どちらも軽率な行動が命に関わる事故に繋がった
けれどブラック・ジャックが感銘を受けたのは真剣に考えた上での教師の行動。ブラック・ジャックが焚きつけるように提示した手術料を払う為に命をかけた教師
そういった姿勢が有るなら今度は軽率になることなんてきっと無い
最後には二人並んで包帯姿でお勉強。その状況を嫌がっていない久男の姿にこそ、二人の関係が治療されたのだと判るね
『その子を殺すな!』
多くの人間からしたら魔法みたいに見えるブラック・ジャックの医療技術。それに対して本当に摩訶不思議な力を使う人間をぶつけてくる展開には痺れるね
ハリ・アドラの超能力は助ける事が難しい相手も助けてしまう。助けられる力を持っているからこそ、母体を助ける為に胎児を犠牲にしようとしたブラック・ジャックを許せない
そういったハリ・アドラの前に無頭児を引き合わせる残酷さよ…
医者は助けられる命は助けようとする。それを超常の存在として具現化したのがハリ・アドラだとしたら、助けられない命は助けない選択をするのが現実の医者なんだろうなぁ……
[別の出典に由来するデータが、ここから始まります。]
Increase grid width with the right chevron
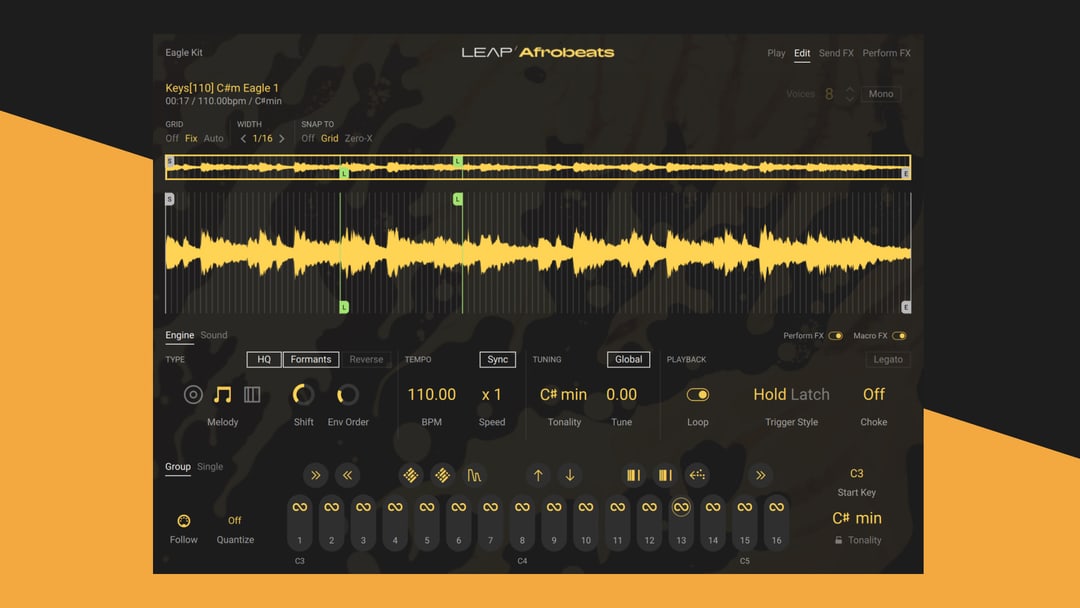 coord(282,139)
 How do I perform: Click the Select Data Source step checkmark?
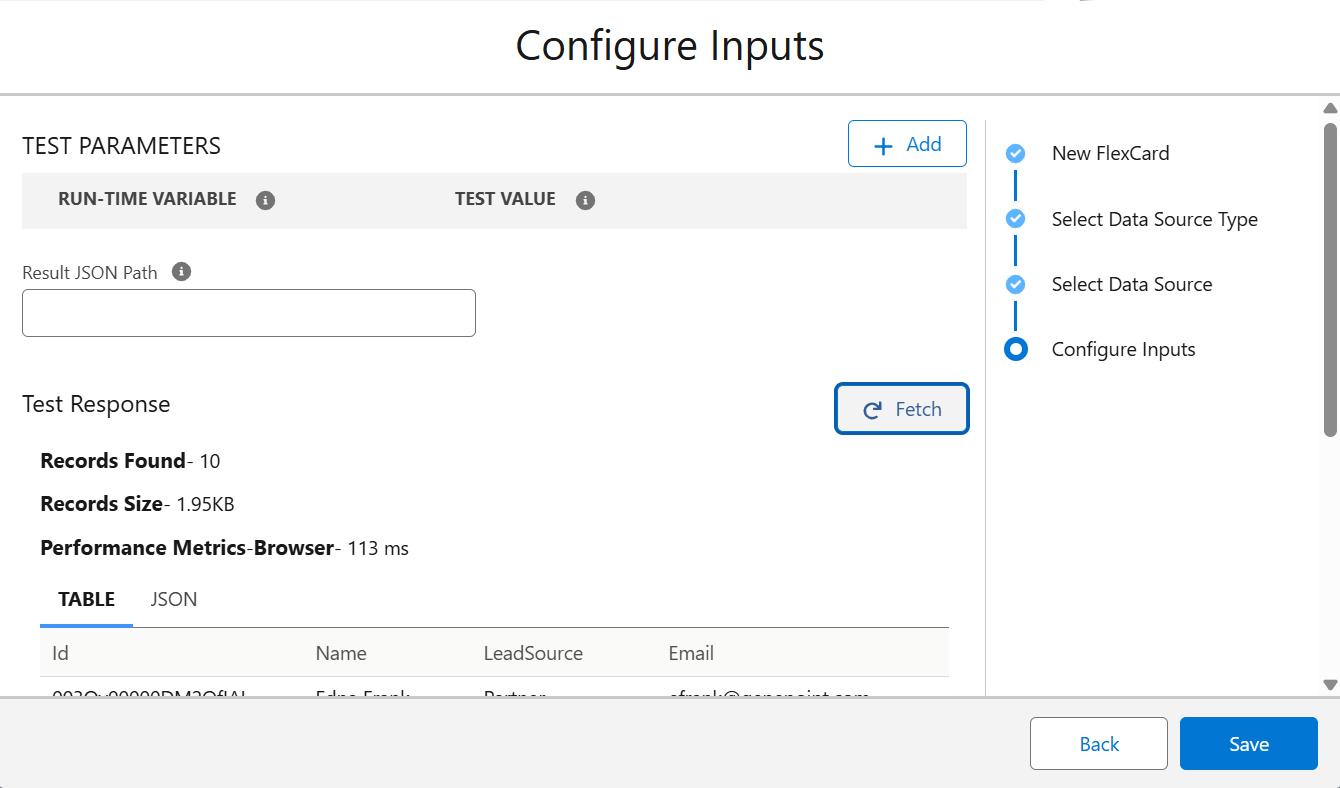click(1015, 284)
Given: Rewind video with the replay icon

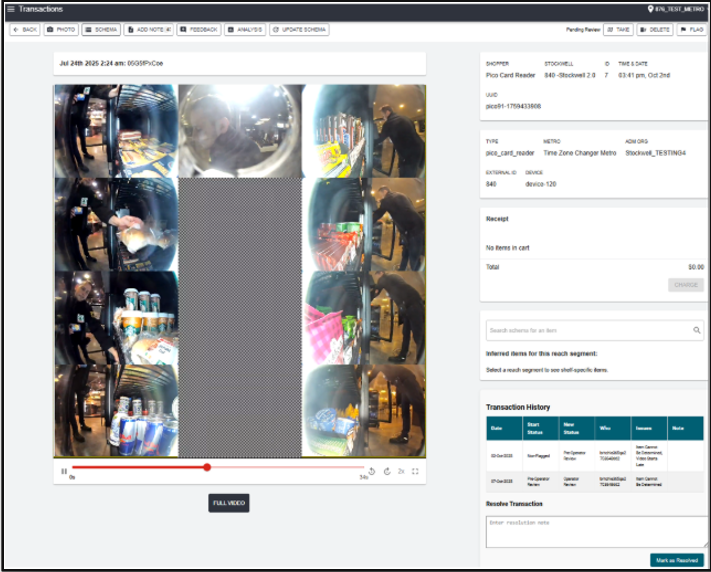Looking at the screenshot, I should pos(372,471).
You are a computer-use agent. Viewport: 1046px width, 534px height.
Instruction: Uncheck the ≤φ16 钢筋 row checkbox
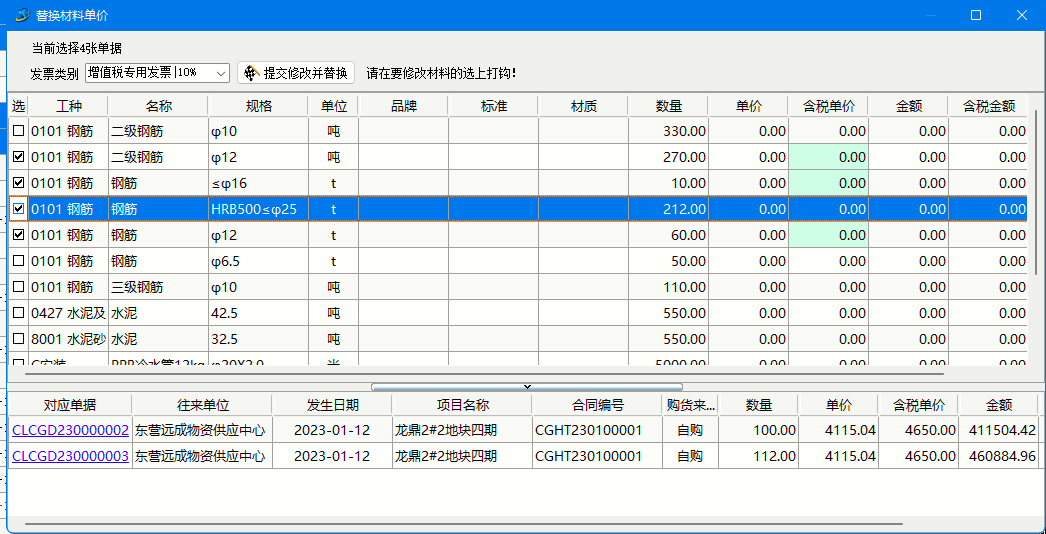[x=18, y=183]
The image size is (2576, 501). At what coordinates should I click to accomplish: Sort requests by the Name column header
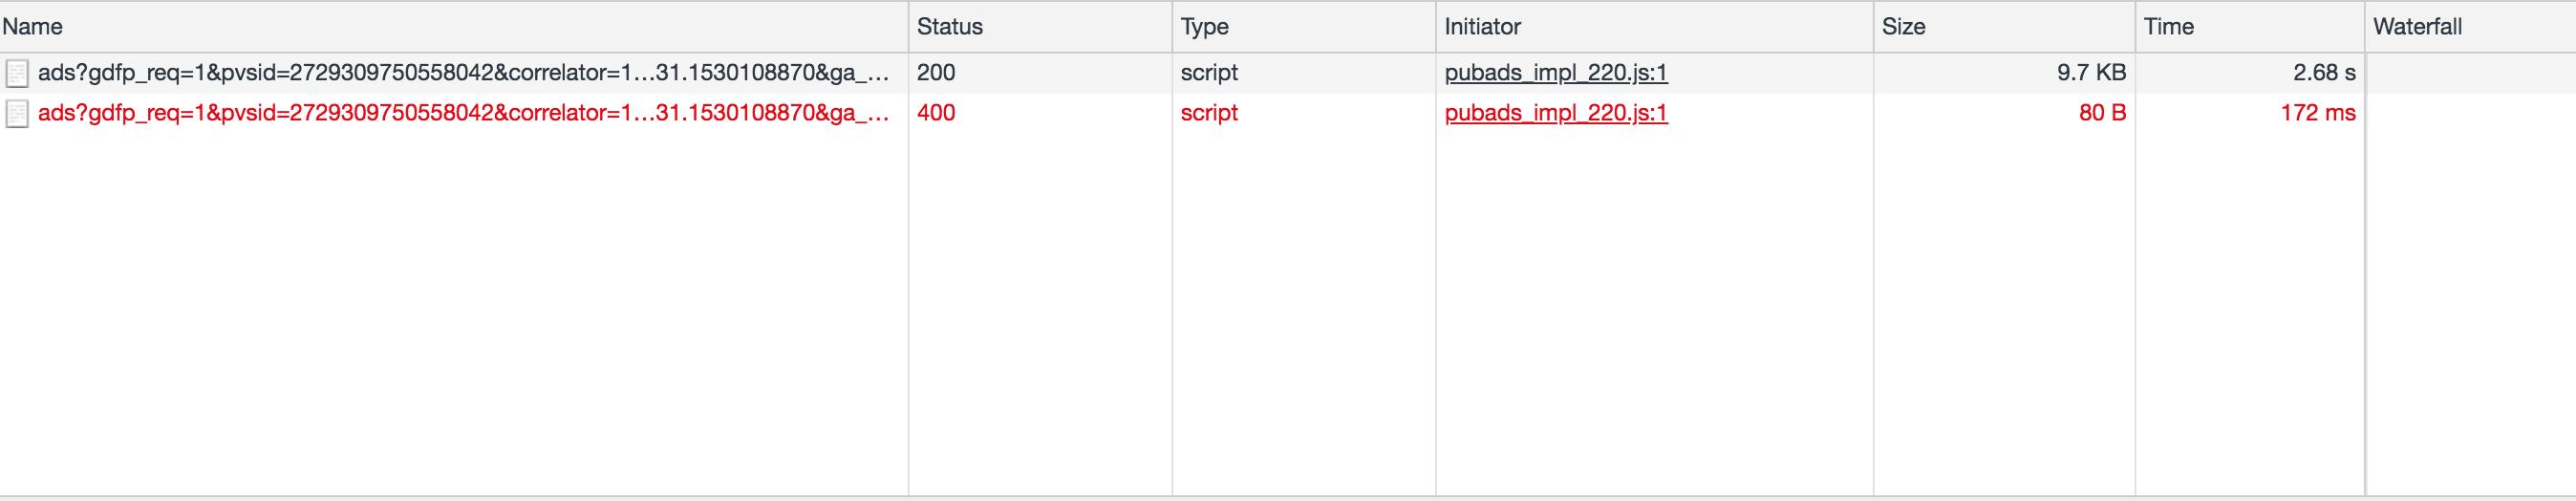click(x=33, y=27)
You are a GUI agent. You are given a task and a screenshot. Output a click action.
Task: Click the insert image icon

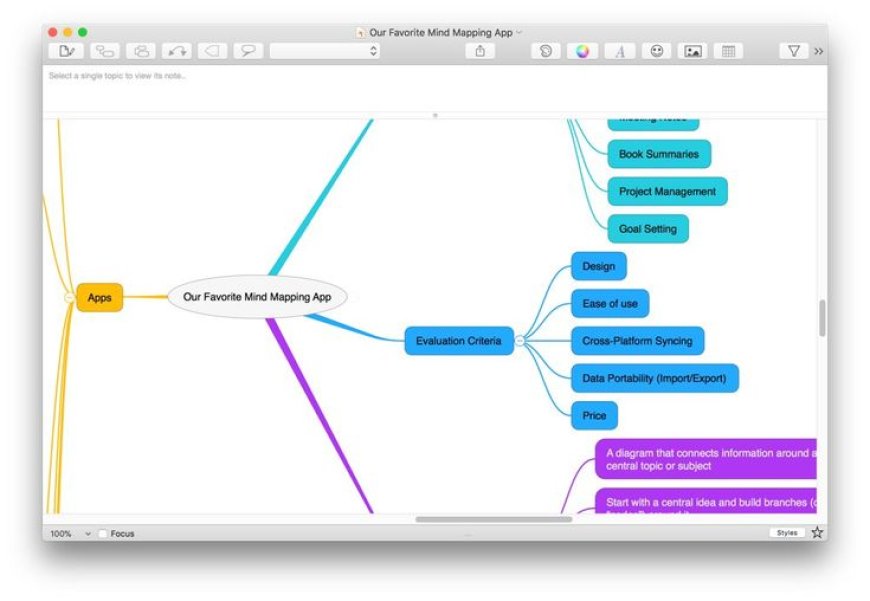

あのブラック・ジャックが「殺せーっ」と叫ぶシーンは衝撃的……
『上と下』
多分、ブラック・ジャックシリーズで一二を争う程に好きなエピソード
RH-という珍しい血液型。それを持つ者が輸血を必要とすれば、同じ血液型の者を探し回らなければならないし、運が悪ければ見つからずに命を落とすかもしれない
そういった意味では社長が力さんの血によって助かったのは本当に運が良かったとしか言いようがない
運が良かったとは巡りが良かったという事であり、つまりそこで社長と力さんの間に縁が生まれたと言えるんだよね
だから社長は力さんが命の危機を迎えた時には商談を投げ出して助けに戻る
会社は倒産し運が尽きたと思った瞬間に今度は力さんが助けに現れる。そんな二人の縁を祝福するようにブラック・ジャックが手術代をほぼそっくり渡す展開は素晴らしいの一言ですよ!